MK-4 is a synthetic product, very similar to vitamin K1, and your body is capable of converting K1 into MK-4. However, MK-4 has a very short biological half-life of about one hour, making it a poor candidate as a dietary supplement.

Given that Mercola claims generally deserve skepticism I ask myself whether that's true. Unfortunately, drug-bank stores no information about its half-life.

7

No.

After this extremely short tl;dr: to be fair, we do not know for sure. Because it seems to be quite complex, if not complicated. And that means the claim is at least very dubious.

25 years ago Vitamin K metabolism would have only considered K1 (phylloquinone) and discuss its role in haemostasis. That has changed and the other derivates are now under very interested –– but also admittedly interesting –– investigation. Having just one such unsourced opinion is unlikely to present anything resembling correct or useful information, since the metabolism and pathways for these substances are apparently interdependent, too.
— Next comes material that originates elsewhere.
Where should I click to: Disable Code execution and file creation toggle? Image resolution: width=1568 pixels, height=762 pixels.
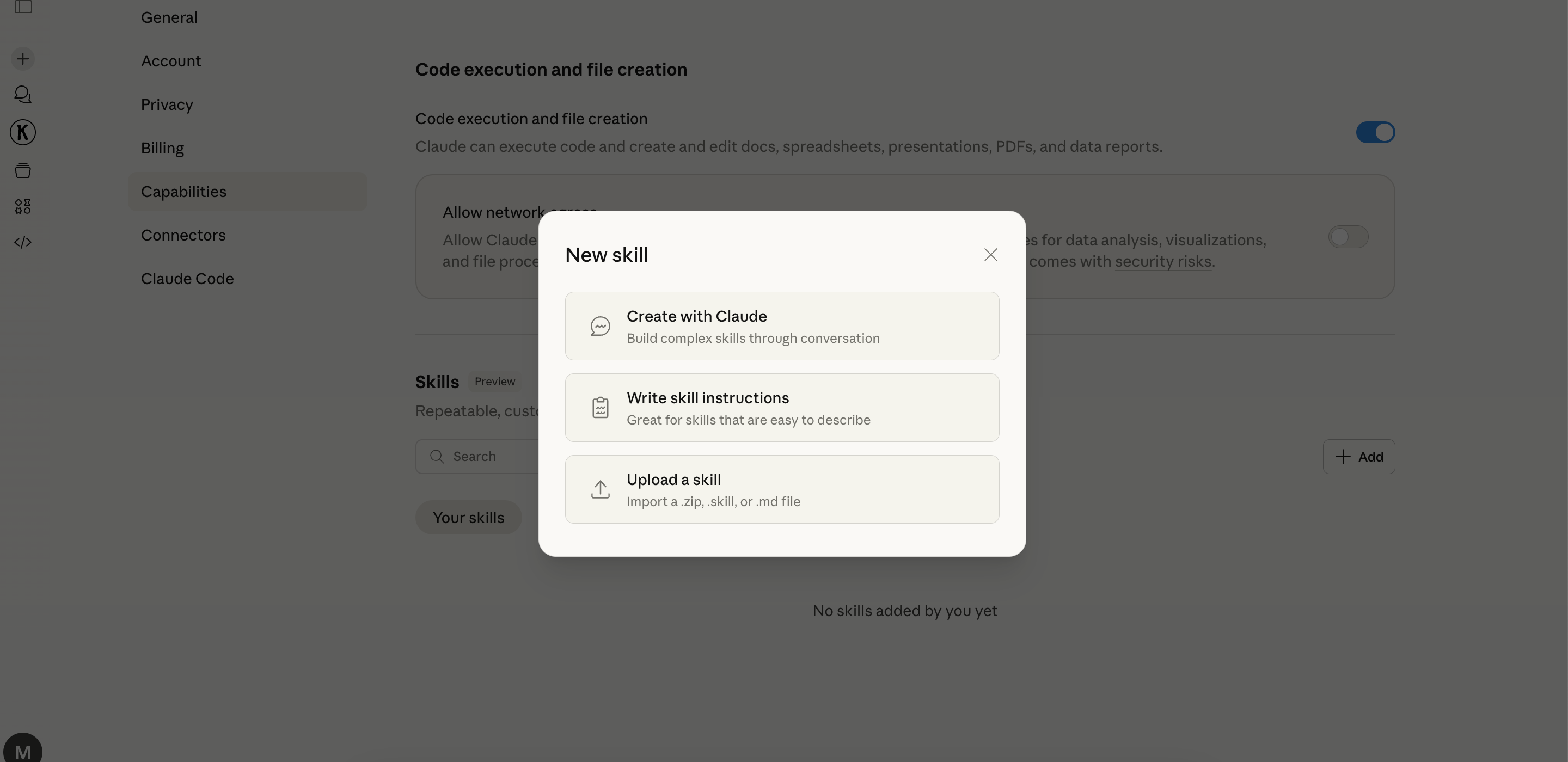pyautogui.click(x=1375, y=133)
All of the above studies addressed the question of how phylloquinone is transported in the circulation but when three different forms of vitamin K were ingested simultaneously they were found to behave differently. In a comparative study, healthy volunteers ingested a mixture of 2 μmol of phylloquinone, MK-4 and MK-9 with a test meal and the serum and lipoprotein profiles of each vitamer measured for up to 48 h. In agreement with previous studies, phylloquinone was found mainly in TRL and most was cleared from the circulation within 8 h. No more than 17% and 18% of circulating phylloquinone appeared in the LDL and HDL fractions respectively with the greatest proportions between 8–24 h. MK-4 concentrations were lower at all times than those of phylloquinone and were distributed almost equally between TRL, LDL and HDL up to 4 h. Thereafter, although circulating MK-4 was still being cleared quickly, the proportion in LDL increased sharply until at 8 h some 80% of that remaining was present in LDL.* MK-9 had the lowest of all serum concentrations over the first 6 h; it was initially present only in TRL but began to appear in LDL by about 8 h after ingestion and remained there for at least 48 h. MK-9 was never found in HDL. The reasons why MK-4 and MK-9 were found at lower serum concentrations remain unclear though the authors speculate that it could be due to faster uptake by tissues relative to phylloquinone, at least for MK-4.
Martin J. Shearer & Paul Newman: "Metabolism and cell biology of vitamin K", Thromb Haemost. 2008 Oct;100(4):530-47. DOI:10.1160/TH08-03-0147

The claim is not only unsourced. It also displays a curious reasoning for assaying usefulness. If a substance is cleared from the blood plasma quickly, as the claimant seems to orient his reasoning on, that does not mean a thing. Is it broken down or excreted before being used or just used up completely or converted into other useful substances? Case A would bring some sense into the claim, case B completely invalidates it.